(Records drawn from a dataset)

┌──

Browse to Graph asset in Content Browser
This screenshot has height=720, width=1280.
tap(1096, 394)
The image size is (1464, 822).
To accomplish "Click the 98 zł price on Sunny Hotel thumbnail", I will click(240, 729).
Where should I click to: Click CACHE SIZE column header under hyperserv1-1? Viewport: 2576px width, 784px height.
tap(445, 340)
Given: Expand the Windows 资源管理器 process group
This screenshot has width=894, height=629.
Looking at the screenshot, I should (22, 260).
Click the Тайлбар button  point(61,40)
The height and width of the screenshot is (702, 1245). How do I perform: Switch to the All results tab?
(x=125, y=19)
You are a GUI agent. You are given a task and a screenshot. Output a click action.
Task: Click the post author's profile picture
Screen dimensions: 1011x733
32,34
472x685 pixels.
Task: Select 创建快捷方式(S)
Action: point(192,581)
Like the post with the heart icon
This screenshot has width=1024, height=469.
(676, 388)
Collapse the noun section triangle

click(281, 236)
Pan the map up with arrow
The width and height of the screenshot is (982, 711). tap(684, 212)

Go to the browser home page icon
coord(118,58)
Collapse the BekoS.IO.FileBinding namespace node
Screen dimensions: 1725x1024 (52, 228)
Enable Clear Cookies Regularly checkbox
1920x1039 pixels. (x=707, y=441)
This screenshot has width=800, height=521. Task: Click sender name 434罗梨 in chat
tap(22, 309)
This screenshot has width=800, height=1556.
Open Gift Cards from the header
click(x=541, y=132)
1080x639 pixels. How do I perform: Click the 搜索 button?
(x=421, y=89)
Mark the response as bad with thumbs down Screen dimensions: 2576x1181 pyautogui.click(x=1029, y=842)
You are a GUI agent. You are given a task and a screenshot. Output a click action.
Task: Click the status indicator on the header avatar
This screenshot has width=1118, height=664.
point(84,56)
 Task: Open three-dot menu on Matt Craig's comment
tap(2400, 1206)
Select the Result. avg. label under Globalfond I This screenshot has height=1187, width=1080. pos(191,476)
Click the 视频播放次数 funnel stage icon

└──

:: WHAT YOU WILL DO ::
Would you please reproduce the entries above word for word?

:: ANSWER TO THIS PROBLEM ::
Browse to Graph asset in Content Browser
This screenshot has height=720, width=1280.
tap(1096, 394)
The image size is (1464, 822).
To accomplish "Click the 98 zł price on Sunny Hotel thumbnail", I will click(240, 729).
Where should I click to: Click CACHE SIZE column header under hyperserv1-1? Viewport: 2576px width, 784px height.
tap(445, 340)
Given: Expand the Windows 资源管理器 process group
This screenshot has width=894, height=629.
Looking at the screenshot, I should (22, 260).
Click the Тайлбар button  point(61,40)
The height and width of the screenshot is (702, 1245). How do I perform: Switch to the All results tab?
(x=125, y=19)
You are a GUI agent. You are given a task and a screenshot. Output a click action.
Task: Click the post author's profile picture
Screen dimensions: 1011x733
32,34
472x685 pixels.
Task: Select 创建快捷方式(S)
Action: point(192,581)
Like the post with the heart icon
This screenshot has width=1024, height=469.
(676, 388)
Collapse the noun section triangle

click(281, 236)
Pan the map up with arrow
The width and height of the screenshot is (982, 711). tap(684, 212)

Go to the browser home page icon
coord(118,58)
Collapse the BekoS.IO.FileBinding namespace node
Screen dimensions: 1725x1024 (52, 228)
Enable Clear Cookies Regularly checkbox
1920x1039 pixels. (x=707, y=441)
This screenshot has width=800, height=521. Task: Click sender name 434罗梨 in chat
tap(22, 309)
This screenshot has width=800, height=1556.
Open Gift Cards from the header
click(x=541, y=132)
1080x639 pixels. How do I perform: Click the 搜索 button?
(x=421, y=89)
Mark the response as bad with thumbs down Screen dimensions: 2576x1181 pyautogui.click(x=1029, y=842)
You are a GUI agent. You are given a task and a screenshot. Output a click action.
Task: Click the status indicator on the header avatar
This screenshot has width=1118, height=664.
point(84,56)
 Task: Open three-dot menu on Matt Craig's comment
tap(2400, 1206)
Select the Result. avg. label under Globalfond I This screenshot has height=1187, width=1080. pos(191,476)
Click the 视频播放次数 funnel stage icon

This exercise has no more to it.